I'm trying to make an ETL (Extract, transform and load) algorithm with python. I got an amazon review database, but when i use the DataFrame.apply() method to apply the function with regex i got the error:
expected string or bytes-like object, got 'float'
The code i've used is the following:
import pandas as pd
import pathlib
#from sqlalchemy import create_engine
import re
from nltk.corpus import stopwords
nltk.download('stopwords')
stop_words = set(stopwords.words('english'))
#Create the pattern for regex ETL process
pattern = re.compile(r"[\u0041-\u1EFF\s]+\s?")
def iterator_func (x):
match = pattern.search(x[1])
return "".join(i for i in match.groups() if i not in stop_words)
try:
#Open the database, create a connection and upload the data to a database after the ETL process.

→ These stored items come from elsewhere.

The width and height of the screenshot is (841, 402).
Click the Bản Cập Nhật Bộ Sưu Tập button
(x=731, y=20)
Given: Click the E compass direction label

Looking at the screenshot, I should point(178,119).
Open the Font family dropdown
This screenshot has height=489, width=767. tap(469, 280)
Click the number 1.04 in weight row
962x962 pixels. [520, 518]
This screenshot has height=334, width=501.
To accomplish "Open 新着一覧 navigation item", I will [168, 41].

with open(pathlib.Path("database\\test.csv"), encoding="utf-8") as f:
csv_table = pd.read_csv(f, header=None)
#Remove incorret values from the first index, stop words and ponctuation characters using regex and nltk
csv_table[1] = csv_table.apply(iterator_func)
csv_table[2] = csv_table[2].apply(iterator_func)
Here you can download and check the database: Amazon reviews on kaggle
I've tried to manually iterate over each row, and it works well, but i've noticed that will have serious performance issues.
for x in csv_table.index():
if csv_table.loc[x, 0] != "1" or csv_table.loc[x, 0] != "2":
csv_table.drop(x, inplace=True, erros="ignore")
#TODO: Create a regex function to avoid numbers, pontuations and stop words.
temp_phrase = "".join(i for i in pattern.findall(csv_table.loc[x, 1]) if i not in stop_words)
temp_phrase_two = "".join(i for i in pattern.findall(csv_table.loc[x, 2]) if i not in stop_words)
csv_table.loc[x, 1] = temp_phrase
csv_table.loc[x, 2] = temp_phrase_two
I just tried to convert the type of a column to the correct type and that work fine.
csv_table[1] = csv_table[1].astype("str")